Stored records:
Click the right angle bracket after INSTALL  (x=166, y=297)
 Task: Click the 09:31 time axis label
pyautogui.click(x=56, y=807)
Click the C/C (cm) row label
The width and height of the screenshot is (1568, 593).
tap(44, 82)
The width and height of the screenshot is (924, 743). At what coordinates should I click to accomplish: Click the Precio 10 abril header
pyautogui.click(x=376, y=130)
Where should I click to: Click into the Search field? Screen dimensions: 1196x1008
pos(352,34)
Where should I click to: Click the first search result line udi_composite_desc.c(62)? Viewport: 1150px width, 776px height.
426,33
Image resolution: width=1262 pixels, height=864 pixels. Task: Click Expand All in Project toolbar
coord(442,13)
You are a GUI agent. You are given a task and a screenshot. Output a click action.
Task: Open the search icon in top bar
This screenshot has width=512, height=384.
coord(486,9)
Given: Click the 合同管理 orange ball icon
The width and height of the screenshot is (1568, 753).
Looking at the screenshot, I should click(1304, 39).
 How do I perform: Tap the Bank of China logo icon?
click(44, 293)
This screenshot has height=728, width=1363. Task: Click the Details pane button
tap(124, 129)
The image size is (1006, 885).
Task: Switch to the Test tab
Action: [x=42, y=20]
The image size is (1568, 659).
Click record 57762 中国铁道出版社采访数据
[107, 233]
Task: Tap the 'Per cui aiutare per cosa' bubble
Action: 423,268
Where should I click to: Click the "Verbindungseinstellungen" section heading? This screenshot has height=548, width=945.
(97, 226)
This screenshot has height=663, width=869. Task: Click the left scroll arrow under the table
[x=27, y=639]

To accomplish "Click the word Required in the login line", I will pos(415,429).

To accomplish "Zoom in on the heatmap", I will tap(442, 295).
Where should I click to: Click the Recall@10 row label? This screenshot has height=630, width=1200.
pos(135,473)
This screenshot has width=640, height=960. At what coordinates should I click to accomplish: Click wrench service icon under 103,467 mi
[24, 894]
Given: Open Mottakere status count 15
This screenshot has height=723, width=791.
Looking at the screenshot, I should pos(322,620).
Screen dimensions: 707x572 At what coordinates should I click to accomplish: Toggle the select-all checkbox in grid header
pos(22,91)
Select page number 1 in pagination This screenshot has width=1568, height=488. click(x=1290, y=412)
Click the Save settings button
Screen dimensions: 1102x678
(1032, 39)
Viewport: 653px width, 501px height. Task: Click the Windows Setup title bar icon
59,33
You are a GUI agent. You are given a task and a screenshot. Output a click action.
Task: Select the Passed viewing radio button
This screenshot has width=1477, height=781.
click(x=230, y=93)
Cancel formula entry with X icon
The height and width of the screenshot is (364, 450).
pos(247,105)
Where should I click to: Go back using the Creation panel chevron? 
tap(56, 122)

> [Exercise brief] All of the records should be repeated precisely as written.

> [Solution for this exercise]
Click the right angle bracket after INSTALL  (x=166, y=297)
 Task: Click the 09:31 time axis label
pyautogui.click(x=56, y=807)
Click the C/C (cm) row label
The width and height of the screenshot is (1568, 593).
tap(44, 82)
The width and height of the screenshot is (924, 743). At what coordinates should I click to accomplish: Click the Precio 10 abril header
pyautogui.click(x=376, y=130)
Where should I click to: Click into the Search field? Screen dimensions: 1196x1008
pos(352,34)
Where should I click to: Click the first search result line udi_composite_desc.c(62)? Viewport: 1150px width, 776px height.
426,33
Image resolution: width=1262 pixels, height=864 pixels. Task: Click Expand All in Project toolbar
coord(442,13)
You are a GUI agent. You are given a task and a screenshot. Output a click action.
Task: Open the search icon in top bar
This screenshot has width=512, height=384.
coord(486,9)
Given: Click the 合同管理 orange ball icon
The width and height of the screenshot is (1568, 753).
Looking at the screenshot, I should click(1304, 39).
 How do I perform: Tap the Bank of China logo icon?
click(44, 293)
This screenshot has height=728, width=1363. Task: Click the Details pane button
tap(124, 129)
The image size is (1006, 885).
Task: Switch to the Test tab
Action: [x=42, y=20]
The image size is (1568, 659).
Click record 57762 中国铁道出版社采访数据
[107, 233]
Task: Tap the 'Per cui aiutare per cosa' bubble
Action: 423,268
Where should I click to: Click the "Verbindungseinstellungen" section heading? This screenshot has height=548, width=945.
(97, 226)
This screenshot has height=663, width=869. Task: Click the left scroll arrow under the table
[x=27, y=639]

To accomplish "Click the word Required in the login line", I will pos(415,429).

To accomplish "Zoom in on the heatmap", I will tap(442, 295).
Where should I click to: Click the Recall@10 row label? This screenshot has height=630, width=1200.
pos(135,473)
This screenshot has width=640, height=960. At what coordinates should I click to accomplish: Click wrench service icon under 103,467 mi
[24, 894]
Given: Open Mottakere status count 15
This screenshot has height=723, width=791.
Looking at the screenshot, I should pos(322,620).
Screen dimensions: 707x572 At what coordinates should I click to accomplish: Toggle the select-all checkbox in grid header
pos(22,91)
Select page number 1 in pagination This screenshot has width=1568, height=488. click(x=1290, y=412)
Click the Save settings button
Screen dimensions: 1102x678
(1032, 39)
Viewport: 653px width, 501px height. Task: Click the Windows Setup title bar icon
59,33
You are a GUI agent. You are given a task and a screenshot. Output a click action.
Task: Select the Passed viewing radio button
This screenshot has width=1477, height=781.
click(x=230, y=93)
Cancel formula entry with X icon
The height and width of the screenshot is (364, 450).
pos(247,105)
Where should I click to: Go back using the Creation panel chevron? 
tap(56, 122)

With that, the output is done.